说明:这是一篇来自 X 用户 @DeRonin_ 的长文翻译。原文讲的是如何通过模型路由、prompt caching 和上下文纪律,把 AI 编程账单从每月 4200 美元降到 312 美元。本文保留原文结构和主要数字,只做中文化整理,原文链接:https://x.com/DeRonin_/status/2054235707791778034。
我把自己的 AI 编程账单从每月 4200 美元,降到了每月 312 美元。
没有换新工具。
没有减少交付。
也不是那种“那就用更便宜的替代品吧”的自我安慰。
我只是做了更聪明的模型路由,开启了 prompt caching,并修掉了工作流里 5 个固定的漏洞。

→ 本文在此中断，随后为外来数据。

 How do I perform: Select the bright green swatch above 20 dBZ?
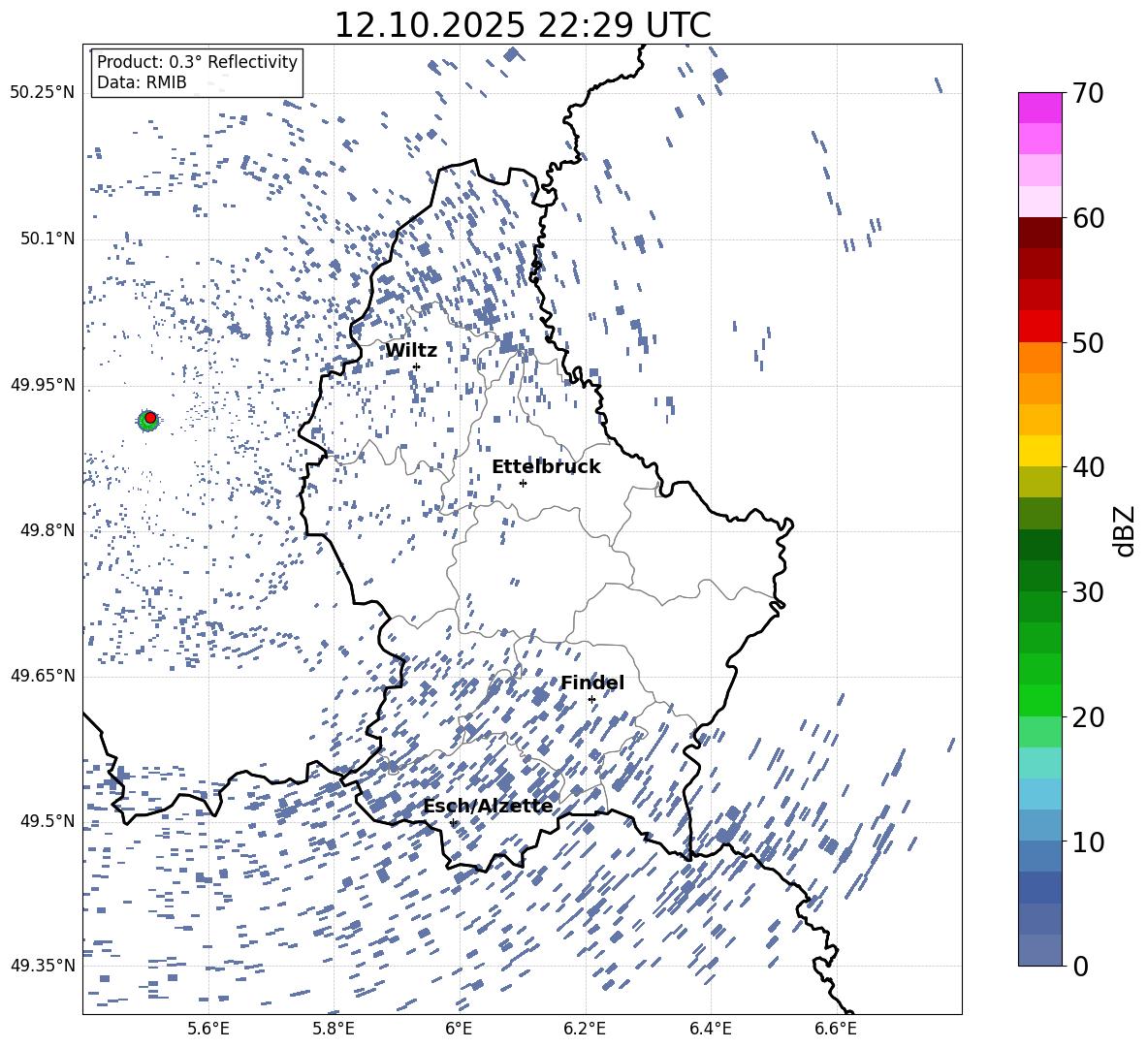click(1040, 700)
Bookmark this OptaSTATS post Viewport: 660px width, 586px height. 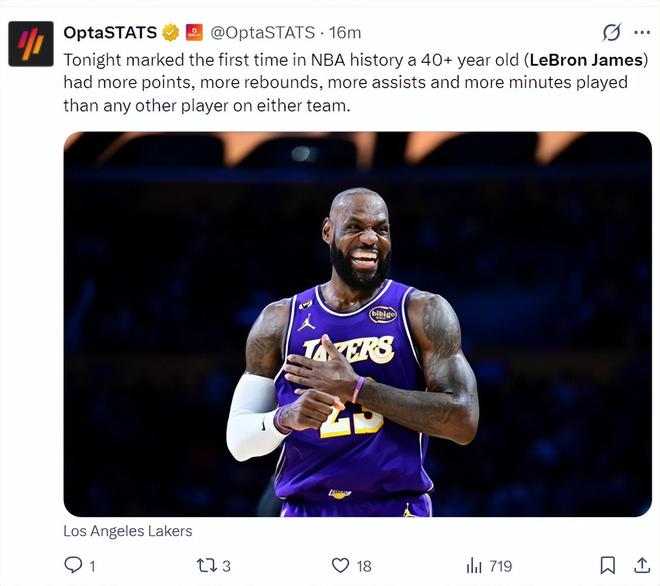pos(607,566)
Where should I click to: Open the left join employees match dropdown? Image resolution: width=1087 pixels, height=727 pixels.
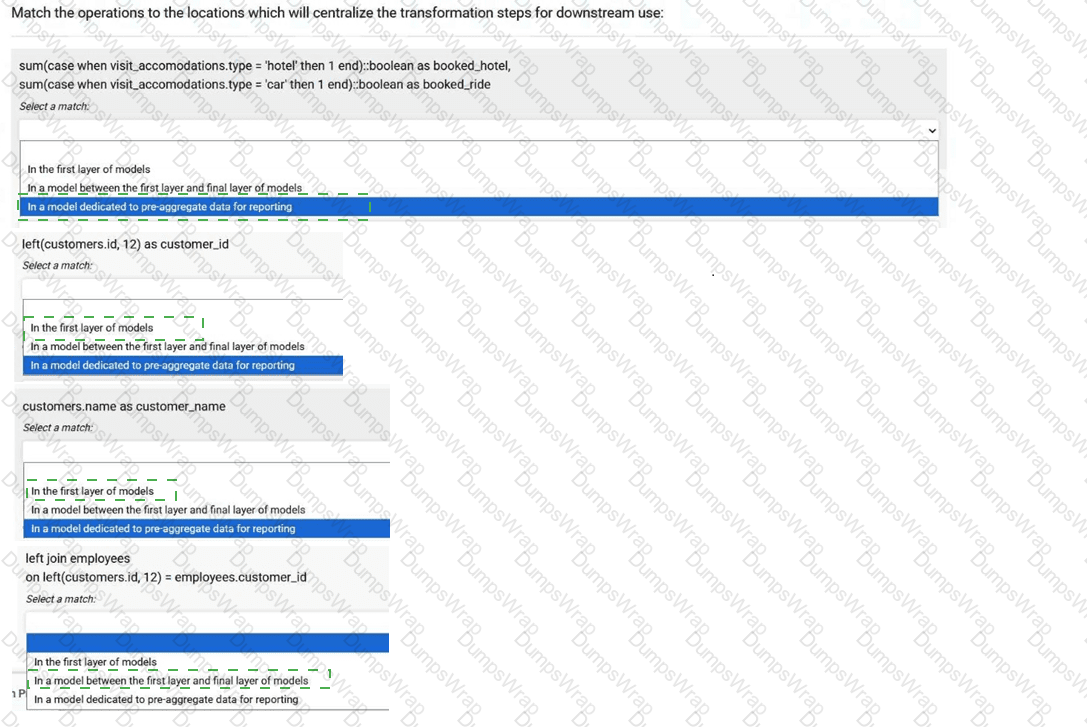[x=206, y=621]
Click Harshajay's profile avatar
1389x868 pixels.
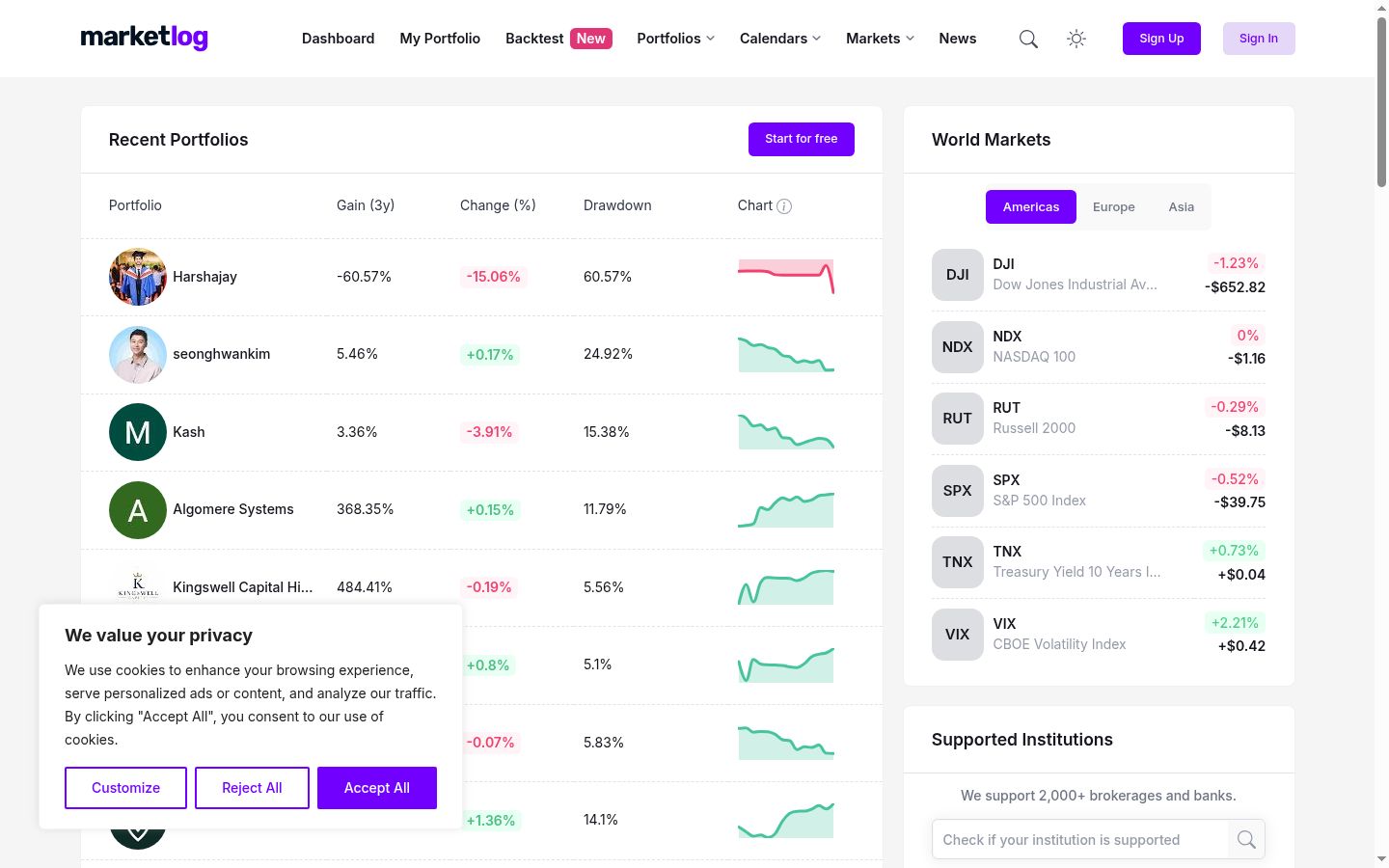[x=138, y=277]
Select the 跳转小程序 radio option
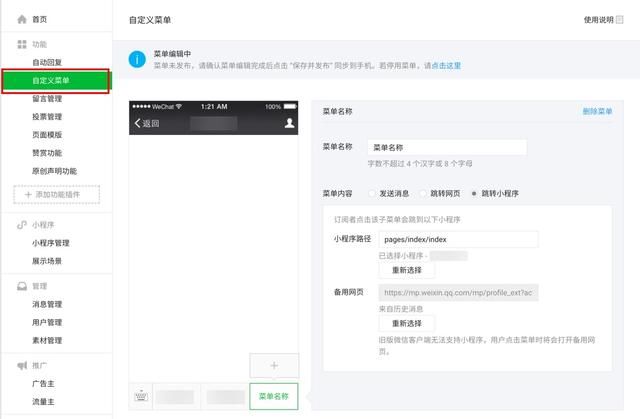 click(x=473, y=193)
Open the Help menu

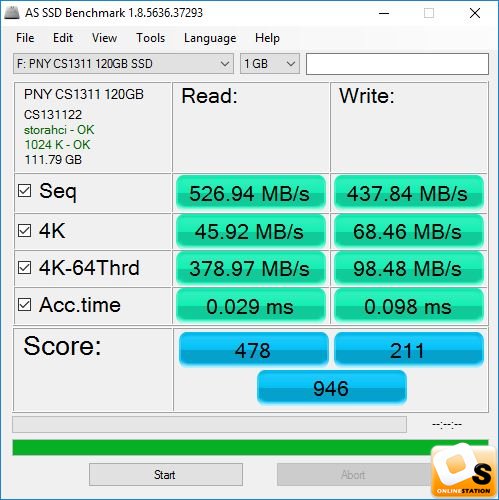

在我意识到之前,这些漏洞一直悄悄烧掉我大约 50%-70% 的 token。
这篇文章,就是我之前承诺的完整拆解。
每一个修复点。
每一份配置。
每一美元是怎么省下来的。
读完之后,你会得到一套这个周末就能真正落地的系统。
读完并执行之后,你会拥有:
1. 在不牺牲交付速度和质量的情况下,把每月 AI 编程账单降低 50%-70%。 2. 一个可以根据任务自动选择正确模型的多模型路由器。 3. 一套关于 token 经济学的工作理解,而 95% 的 vibe coder 从来没有认真学过这件事。 4. 一个 30 天落地计划,每周都有明确动作。 5. 一份可以复制粘贴到 Cursor / Claude Code 的路由配置。
下面开始拆。
1. 为什么你的 AI 编程账单正在爆炸
2026 年,vibe coder 的成本曲线看起来像一根冰球杆。
Claude Code、Cursor、Aider、Windsurf,每个工具背后都跑在同一套经济模型上:
tokens in,tokens out。
输入和输出方向都按每百万 token 多少钱来计费。
你用这些工具交付得越多,烧掉的 token 越多,账单也就跟着涨。
陷阱在于,大多数 vibe coder 学 AI 编程的时候,GPT-3.5 还是免费的,Claude 还是每月 20 美元的固定订阅。
没有人训练你,去应对这样一个时刻:
周二早上你还在泡咖啡,工具已经开始自动跑一个 50000 token 的 agentic loop。
三件事同时发生了:
• 模型变得更聪明,也更贵了。Opus 4.6 的输入成本大约是两年前 GPT-3.5 的 10 倍。 • 工具开始自动包含更多上下文。Cursor 的 auto-context、Claude Code 的 repo awareness,以及每个 IDE 都在提供各种 @-everything。• Agentic workflow 成为默认方式。现在每个工具都会跑多步循环,而每一步都要支付完整 token 成本。
结果是:
一个每天都在交付的普通 vibe coder,每月可能烧掉 2000-5000 美元。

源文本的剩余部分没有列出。